Testo di lettura -
=====

Ci sono esploratori ed esploratori. C’era chi andava alla ricerca di nuove terre (e immense ricchezze) da conquistare, e chi invece voleva scoprire e riunire tutto il sapere di questo mondo.
C’era Cristoforo Colombo, l’uomo che partì alla ricerca di una nuova rotta verso l’Asia, dove credette all’inizio di essere arrivato, e scoprì invece il Nuovo Mondo. E c’era Fernando Colombo, figlio illegittimo (ma riconosciuto) dell’esploratore, che per tutta la vita andò alla ricerca di libri, per riunire nella sua biblioteca tutto lo scibile umano.
Fernando Colombo
Immagine di pubblico dominio
Non che Fernando fosse un topo da biblioteca, tutt’altro: a 14 anni, nel 1502, si imbarcò con il padre nel quarto e ultimo viaggio per l’America, dove poi tornò nel 1509 insieme al fratellastro Diego. Fernando era più interessato allo studio che alla contrastata eredità paterna nei territori d’oltremare, ma questo non significa che rimase solo chiuso in casa a scrivere le Historie della vita e dei fatti di Cristoforo Colombo, o i suoi trattati di geografia e navigazione, o il dizionario di definizioni in latino.

=====

Consegna A - Riassumi in due frasi il testo su Fernando Colombo.
Consegna B - Secondo il testo su Fernando Colombo, con chi tornò Fernando in America nel 1509?
Consegna C - Per favore, porta avanti il testo su Fernando Colombo a partire dall'ultima frase.

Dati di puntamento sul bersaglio
=====

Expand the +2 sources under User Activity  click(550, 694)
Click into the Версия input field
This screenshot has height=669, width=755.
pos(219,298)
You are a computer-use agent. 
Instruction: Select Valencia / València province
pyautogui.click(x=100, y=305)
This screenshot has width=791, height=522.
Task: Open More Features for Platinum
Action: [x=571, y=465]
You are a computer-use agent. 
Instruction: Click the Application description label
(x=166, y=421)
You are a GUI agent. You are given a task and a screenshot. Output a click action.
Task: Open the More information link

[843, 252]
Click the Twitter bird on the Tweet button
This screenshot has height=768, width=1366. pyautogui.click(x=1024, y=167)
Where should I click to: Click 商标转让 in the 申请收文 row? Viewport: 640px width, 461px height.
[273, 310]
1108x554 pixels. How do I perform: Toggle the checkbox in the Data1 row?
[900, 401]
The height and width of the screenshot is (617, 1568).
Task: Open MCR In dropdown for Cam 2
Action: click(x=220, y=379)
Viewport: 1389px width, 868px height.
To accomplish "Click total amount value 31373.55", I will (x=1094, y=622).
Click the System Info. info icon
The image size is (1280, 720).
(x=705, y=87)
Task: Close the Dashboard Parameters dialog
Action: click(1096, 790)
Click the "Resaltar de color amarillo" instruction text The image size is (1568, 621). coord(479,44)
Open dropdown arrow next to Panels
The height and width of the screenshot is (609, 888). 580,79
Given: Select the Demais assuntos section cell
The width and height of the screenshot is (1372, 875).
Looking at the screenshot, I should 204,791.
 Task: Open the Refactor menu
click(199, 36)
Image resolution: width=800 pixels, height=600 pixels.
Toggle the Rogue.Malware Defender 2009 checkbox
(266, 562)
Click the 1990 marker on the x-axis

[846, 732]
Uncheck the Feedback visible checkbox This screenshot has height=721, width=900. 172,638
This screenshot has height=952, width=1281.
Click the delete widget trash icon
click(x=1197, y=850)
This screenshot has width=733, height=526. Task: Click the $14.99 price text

=====

Risposta scritta A - Il testo distingue gli esploratori in cerca di terre e ricchezze da quelli che volevano riunire il sapere del mondo: Cristoforo Colombo scoprì il Nuovo Mondo, mentre suo figlio illegittimo ma riconosciuto Fernando cercò libri per tutta la vita per raccogliere nella sua biblioteca tutto lo scibile umano. Fernando, che a 14 anni, nel 1502, si imbarcò con il padre nel quarto viaggio per l'America, era più interessato allo studio che all'eredità paterna oltremare, ma non rimase solo chiuso in casa a scrivere le sue opere.

Risposta scritta B - Con il fratellastro Diego.

Risposta scritta C -
Tutt’altro: viaggiò attraverso la Spagna, e venne in Italia moltissime volte e con diverse mete. Visitò ovviamente Roma e Firenze, e poi Venezia, Treviso, Genova, ma anche Ferrara, Bologna e Viterbo. Poi se ne andò in giro per Svizzera, Germania, Francia e Paesi Bassi. Insomma, non si fermò mai, fino a circa due anni prima della morte, che lo raggiunse, non inaspettata, nel 1539.
La firma di Don Hernando Colon – Fernando Colombo
La mappa degli innumerevoli spostamenti di Fernando si può tracciare grazie alla sua passione per i libri e a una curiosa abitudine legata proprio ai volumi acquistati. Colombo, che viaggiava per andare alla ricerca di ogni genere di volumi, su qualsiasi materia e in ogni lingua, annotava meticolosamente nell’ultima pagina del libro il luogo di acquisto, la data e il prezzo pagato. Perché il suo sogno era quella di creare la più grande biblioteca – lui la chiamava Libreria – del mondo, che contenesse “tutti i libri, in tutte le lingue e su tutte le materie, che si possono trovare sia nella cristianità che al di fuori”. Una biblioteca universale dunque, all’interno della quale fosse possibile trovare una risposta a qualsiasi domanda.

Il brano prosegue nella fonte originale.